Réécrivez sous forme de liste le paragraphe de l'extrait sur l'éco-responsabilité dans le badminton qui commence par « Effectivement, nous nous sommes lancés », en gardant ses faits principaux.

> _Extrait source_:
#####

Le gain n’est pas forcément qu’économique, il intervient aussi sur l’image. De nombreux clubs se sont démarqués sur leur territoire par cette dynamique. Le club du Volant des 7 rivières, à Bédarrides, organise chaque année, à la fin de la Semaine Européenne du Développement Durable, un colloque sur l’éco-responsabilité dans le sport. Ils sont ainsi devenus l’association pionnière sur le Vaucluse. Ils sont sollicités sur ces sujets.

Il y a aussi un label – pas fédéral mais privé – qui s’appelle Sport Responsable et sur lequel le badminton est la discipline la plus représentée, chaque année.

Signer une charte c’est bien, mais ça ne doit pas se résumer à faire une action dans l’année.

Le but est d’utiliser cette image positive et éco-responsable pour aller chercher des financements. Les clubs peuvent décrocher une subvention sur l’axe éco-responsable, notamment sur les appels à projet de l’Agence Nationale du Sport. L’objectif pour les clubs n’est de ne plus être qu’un acteur sportif mais aussi un acteur socio-éducatif et exemplaire.

Le badminton est un véritable pionnier sur ces questions d’éco-responsabilité…

Effectivement, nous nous sommes lancés avant tout le monde. Nous avons une marge d’avance. J’ai eu deux fois la Fédération Française de Football au téléphone, ils s’y sont mis avec beaucoup de moyens, avec l’équivalent – sur ce sujet-là – du budget global de la Fédération Française de Badminton. Ils vont aller bien plus vite que nous. Ce sont des sujets où il y a une vraie collaboration entre les Fédérations, c’est probablement l’un des seuls sujets qui permet ça. Nous partageons nos bonnes idées et bonnes pratiques. La Charte des 15 engagements éco-responsables a été co-construite par les fédérations. Il y a des synergies possibles.

Il ne faut pas avancer sur ces sujets uniquement pour une question d’image et parce que c’est à la mode. Il y a des fédérations qui le font pour ça – je ne citerai pas lesquelles ! Signer une charte c’est bien, mais ça ne doit pas se résumer à faire une action dans l’année.

#####

> _Liste des items_:
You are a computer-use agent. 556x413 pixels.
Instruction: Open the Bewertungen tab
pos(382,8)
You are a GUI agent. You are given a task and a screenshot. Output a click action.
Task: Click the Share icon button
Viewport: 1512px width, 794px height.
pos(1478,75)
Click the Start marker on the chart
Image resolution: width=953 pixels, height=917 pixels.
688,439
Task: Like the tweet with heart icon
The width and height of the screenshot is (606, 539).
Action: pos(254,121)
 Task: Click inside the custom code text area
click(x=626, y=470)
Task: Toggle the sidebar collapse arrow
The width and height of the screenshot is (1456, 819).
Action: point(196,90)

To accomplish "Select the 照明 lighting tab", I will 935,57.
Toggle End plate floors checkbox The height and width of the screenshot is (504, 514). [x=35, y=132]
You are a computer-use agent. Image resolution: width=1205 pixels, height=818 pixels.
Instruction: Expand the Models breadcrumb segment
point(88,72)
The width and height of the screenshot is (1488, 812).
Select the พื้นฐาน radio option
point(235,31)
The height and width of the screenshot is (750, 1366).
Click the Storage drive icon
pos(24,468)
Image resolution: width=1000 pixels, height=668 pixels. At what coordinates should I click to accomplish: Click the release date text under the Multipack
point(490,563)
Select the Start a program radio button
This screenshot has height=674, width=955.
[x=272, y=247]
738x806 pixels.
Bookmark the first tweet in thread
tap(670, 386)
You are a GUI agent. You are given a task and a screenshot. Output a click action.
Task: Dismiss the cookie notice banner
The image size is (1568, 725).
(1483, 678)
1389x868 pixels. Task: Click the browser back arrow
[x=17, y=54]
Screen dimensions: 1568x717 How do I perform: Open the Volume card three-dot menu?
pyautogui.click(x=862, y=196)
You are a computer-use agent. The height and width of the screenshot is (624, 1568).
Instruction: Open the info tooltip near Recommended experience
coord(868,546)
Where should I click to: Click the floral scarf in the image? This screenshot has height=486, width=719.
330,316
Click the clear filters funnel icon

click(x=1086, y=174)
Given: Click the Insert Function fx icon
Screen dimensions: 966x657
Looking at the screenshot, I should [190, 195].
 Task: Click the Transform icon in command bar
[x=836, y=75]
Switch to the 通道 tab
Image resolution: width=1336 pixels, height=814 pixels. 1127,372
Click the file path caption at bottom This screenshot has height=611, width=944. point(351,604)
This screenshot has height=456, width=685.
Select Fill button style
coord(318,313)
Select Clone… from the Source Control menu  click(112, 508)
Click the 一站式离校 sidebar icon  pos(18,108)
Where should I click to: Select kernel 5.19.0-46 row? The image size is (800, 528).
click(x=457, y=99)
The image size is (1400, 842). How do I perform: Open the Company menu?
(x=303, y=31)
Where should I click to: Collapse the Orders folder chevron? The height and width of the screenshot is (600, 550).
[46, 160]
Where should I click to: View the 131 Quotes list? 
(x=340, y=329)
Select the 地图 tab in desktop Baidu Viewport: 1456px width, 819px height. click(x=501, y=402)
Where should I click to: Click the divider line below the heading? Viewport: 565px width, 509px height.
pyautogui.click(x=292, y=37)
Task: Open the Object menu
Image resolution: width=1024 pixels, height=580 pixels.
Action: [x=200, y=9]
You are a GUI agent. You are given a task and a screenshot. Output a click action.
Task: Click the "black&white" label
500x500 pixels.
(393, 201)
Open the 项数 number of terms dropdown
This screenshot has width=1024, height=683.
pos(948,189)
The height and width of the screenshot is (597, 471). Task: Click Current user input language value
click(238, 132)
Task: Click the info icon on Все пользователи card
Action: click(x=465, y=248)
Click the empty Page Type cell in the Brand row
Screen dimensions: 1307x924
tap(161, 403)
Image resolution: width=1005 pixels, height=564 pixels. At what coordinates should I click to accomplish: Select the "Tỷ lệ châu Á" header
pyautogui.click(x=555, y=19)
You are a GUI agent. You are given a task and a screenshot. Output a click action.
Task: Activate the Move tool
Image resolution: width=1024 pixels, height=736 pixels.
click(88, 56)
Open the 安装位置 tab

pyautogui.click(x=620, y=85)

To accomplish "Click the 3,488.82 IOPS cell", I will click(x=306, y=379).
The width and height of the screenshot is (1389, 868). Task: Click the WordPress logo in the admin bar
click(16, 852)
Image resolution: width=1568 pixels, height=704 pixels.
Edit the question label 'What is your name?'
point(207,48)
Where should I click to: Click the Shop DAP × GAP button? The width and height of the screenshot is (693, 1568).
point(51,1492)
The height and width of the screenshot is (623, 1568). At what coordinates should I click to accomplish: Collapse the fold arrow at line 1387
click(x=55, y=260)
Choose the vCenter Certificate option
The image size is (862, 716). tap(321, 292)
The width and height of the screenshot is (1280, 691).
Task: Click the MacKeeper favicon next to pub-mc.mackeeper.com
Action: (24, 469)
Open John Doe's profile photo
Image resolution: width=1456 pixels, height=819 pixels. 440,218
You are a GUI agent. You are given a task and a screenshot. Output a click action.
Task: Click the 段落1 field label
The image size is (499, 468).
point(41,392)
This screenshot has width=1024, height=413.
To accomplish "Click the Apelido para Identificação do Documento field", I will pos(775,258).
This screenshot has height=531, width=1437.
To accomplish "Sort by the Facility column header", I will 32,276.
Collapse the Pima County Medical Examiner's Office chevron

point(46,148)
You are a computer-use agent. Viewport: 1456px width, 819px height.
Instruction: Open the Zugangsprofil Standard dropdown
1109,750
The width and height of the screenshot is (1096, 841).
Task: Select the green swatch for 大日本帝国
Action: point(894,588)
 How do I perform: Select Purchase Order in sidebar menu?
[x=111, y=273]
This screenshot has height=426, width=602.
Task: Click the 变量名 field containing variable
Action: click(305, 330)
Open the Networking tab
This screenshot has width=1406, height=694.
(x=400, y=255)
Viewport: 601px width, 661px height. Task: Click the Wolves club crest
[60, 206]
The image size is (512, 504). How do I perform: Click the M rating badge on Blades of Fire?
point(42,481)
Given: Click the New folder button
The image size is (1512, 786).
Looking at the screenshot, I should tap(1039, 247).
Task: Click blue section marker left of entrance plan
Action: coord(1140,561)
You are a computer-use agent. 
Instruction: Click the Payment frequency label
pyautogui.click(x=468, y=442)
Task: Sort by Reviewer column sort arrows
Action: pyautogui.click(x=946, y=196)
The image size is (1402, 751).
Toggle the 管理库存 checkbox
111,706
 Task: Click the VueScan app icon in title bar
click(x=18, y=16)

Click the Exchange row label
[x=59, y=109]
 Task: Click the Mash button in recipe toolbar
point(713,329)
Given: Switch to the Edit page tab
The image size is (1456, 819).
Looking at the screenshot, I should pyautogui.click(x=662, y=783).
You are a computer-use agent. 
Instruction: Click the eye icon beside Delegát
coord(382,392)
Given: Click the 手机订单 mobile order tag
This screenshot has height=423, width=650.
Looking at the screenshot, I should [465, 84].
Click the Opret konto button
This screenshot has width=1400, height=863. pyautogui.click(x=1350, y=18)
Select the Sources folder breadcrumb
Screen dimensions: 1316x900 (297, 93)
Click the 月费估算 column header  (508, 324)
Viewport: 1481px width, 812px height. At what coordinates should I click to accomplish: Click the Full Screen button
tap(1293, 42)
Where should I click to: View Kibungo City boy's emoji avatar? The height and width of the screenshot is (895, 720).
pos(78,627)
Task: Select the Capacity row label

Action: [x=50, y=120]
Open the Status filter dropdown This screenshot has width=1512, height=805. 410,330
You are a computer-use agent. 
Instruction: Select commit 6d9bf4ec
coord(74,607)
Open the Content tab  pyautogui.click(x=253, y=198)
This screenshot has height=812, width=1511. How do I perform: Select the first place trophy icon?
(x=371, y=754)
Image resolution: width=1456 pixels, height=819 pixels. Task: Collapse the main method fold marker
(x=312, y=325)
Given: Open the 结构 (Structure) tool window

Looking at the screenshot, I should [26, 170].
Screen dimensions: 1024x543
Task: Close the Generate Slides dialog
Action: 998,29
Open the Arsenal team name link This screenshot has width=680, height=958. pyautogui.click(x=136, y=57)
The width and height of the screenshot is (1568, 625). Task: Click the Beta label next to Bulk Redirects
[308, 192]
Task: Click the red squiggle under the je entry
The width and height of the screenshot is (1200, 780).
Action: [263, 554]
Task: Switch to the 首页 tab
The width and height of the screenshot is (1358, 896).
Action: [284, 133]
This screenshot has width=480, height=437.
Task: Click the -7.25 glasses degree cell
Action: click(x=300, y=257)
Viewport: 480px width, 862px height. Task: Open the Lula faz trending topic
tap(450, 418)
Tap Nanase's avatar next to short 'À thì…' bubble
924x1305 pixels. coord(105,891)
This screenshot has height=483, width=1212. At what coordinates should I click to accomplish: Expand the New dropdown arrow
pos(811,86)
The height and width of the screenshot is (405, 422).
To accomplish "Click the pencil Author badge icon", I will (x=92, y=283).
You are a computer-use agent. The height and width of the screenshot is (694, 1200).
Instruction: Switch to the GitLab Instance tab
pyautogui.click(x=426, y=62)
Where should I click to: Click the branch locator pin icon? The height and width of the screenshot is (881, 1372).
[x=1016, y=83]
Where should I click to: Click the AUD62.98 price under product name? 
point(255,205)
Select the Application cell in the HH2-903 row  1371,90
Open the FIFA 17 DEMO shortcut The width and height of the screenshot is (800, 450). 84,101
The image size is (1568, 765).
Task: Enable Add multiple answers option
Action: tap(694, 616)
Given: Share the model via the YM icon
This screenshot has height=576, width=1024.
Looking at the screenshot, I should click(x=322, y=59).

#####

> _Résultat_:
- Le badminton s'est lancé avant tout le monde et garde une marge d'avance.
- La Fédération Française de Football s'y est mise avec beaucoup de moyens : sur ce sujet, l'équivalent du budget global de la Fédération Française de Badminton. Elle ira bien plus vite.
- Ce sujet crée une vraie collaboration entre les fédérations, ce que presque aucun autre sujet ne permet. Elles partagent leurs bonnes idées et leurs bonnes pratiques.
- Les fédérations ont co-construit la Charte des 15 engagements éco-responsables, et des synergies sont possibles.